Task to complete. Return all the lines below in which the string "نمیشود" appears.

Stored data.
* * * *
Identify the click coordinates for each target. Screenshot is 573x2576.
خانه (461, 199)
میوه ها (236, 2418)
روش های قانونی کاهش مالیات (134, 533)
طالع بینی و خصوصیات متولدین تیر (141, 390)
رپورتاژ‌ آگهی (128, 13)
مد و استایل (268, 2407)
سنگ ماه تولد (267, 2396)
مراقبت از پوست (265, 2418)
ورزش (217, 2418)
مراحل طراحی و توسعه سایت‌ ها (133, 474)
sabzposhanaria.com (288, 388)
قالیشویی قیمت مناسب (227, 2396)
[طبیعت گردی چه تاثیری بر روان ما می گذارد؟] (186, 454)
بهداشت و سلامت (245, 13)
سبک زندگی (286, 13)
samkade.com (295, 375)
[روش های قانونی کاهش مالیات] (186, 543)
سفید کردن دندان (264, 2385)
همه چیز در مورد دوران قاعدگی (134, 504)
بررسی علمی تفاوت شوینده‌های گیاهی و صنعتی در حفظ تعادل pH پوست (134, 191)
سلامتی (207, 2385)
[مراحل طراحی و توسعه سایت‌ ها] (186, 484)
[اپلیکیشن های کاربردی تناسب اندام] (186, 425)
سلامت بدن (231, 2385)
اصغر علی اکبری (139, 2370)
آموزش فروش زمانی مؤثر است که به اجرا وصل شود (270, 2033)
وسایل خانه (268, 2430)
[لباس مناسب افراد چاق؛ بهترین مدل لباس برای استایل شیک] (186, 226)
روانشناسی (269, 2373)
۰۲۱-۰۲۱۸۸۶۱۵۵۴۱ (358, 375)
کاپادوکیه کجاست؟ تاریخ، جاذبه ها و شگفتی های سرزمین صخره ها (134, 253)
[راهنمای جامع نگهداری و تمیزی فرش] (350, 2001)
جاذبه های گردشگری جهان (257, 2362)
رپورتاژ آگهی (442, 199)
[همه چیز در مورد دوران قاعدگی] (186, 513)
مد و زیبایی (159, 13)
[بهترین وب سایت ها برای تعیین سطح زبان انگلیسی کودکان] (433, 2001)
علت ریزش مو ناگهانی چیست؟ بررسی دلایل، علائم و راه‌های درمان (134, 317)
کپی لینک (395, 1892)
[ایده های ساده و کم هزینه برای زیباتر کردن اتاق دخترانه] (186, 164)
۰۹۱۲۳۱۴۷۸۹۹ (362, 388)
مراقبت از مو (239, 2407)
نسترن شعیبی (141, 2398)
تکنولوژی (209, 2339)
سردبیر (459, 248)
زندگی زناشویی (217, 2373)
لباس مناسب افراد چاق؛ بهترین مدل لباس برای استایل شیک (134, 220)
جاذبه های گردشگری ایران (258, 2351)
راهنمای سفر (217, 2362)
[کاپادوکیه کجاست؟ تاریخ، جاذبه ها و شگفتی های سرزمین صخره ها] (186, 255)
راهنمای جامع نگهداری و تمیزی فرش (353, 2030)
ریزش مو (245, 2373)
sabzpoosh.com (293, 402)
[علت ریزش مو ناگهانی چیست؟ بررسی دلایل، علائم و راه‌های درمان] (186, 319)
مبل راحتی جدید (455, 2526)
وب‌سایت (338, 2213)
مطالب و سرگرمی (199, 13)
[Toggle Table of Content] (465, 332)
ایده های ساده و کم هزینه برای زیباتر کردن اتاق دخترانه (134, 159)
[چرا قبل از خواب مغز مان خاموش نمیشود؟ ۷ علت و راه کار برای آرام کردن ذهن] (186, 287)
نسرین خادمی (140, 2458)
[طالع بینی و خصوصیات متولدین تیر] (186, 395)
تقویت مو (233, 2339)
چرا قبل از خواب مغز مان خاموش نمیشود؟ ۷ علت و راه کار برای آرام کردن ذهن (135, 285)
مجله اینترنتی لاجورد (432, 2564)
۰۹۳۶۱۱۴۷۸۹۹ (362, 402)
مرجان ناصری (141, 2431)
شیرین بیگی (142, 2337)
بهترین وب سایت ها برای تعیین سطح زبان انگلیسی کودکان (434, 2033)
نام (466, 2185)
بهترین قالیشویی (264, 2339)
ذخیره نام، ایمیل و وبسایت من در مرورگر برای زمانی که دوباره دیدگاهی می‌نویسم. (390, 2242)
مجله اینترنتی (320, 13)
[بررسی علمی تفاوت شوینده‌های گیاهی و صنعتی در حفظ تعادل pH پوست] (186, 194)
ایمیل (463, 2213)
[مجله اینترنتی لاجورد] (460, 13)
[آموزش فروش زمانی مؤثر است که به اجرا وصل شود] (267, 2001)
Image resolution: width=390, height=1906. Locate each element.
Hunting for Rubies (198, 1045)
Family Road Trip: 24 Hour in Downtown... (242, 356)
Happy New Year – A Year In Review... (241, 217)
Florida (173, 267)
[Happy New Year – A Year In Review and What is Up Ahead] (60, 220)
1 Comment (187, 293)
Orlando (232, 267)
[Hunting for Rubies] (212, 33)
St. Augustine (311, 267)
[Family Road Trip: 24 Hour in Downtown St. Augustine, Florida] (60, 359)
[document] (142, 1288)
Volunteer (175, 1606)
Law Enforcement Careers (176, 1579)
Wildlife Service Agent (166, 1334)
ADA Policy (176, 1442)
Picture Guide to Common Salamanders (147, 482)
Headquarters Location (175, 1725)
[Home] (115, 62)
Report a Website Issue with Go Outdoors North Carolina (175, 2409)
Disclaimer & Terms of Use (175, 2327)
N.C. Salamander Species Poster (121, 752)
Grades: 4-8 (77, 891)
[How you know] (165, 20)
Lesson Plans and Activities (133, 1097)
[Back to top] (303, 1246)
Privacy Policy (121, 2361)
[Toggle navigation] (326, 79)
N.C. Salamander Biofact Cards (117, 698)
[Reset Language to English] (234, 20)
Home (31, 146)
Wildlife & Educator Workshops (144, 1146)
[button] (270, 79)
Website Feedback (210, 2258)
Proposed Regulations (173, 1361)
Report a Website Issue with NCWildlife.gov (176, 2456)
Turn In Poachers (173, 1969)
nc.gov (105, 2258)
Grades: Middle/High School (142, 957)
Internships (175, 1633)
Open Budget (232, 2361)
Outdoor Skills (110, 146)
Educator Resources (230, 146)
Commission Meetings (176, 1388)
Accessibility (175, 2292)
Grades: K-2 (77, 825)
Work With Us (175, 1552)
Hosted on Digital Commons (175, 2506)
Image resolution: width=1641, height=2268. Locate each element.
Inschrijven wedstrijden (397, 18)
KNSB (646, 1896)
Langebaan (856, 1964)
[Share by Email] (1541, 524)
* * * *
Response.
[چرا قبل از خواب مغز مان خاموش نمیشود؟ ۷ علت و راه کار برای آرام کردن ذهن] (186, 287)
چرا قبل از خواب مغز مان خاموش نمیشود؟ ۷ علت و راه کار برای آرام کردن ذهن (135, 285)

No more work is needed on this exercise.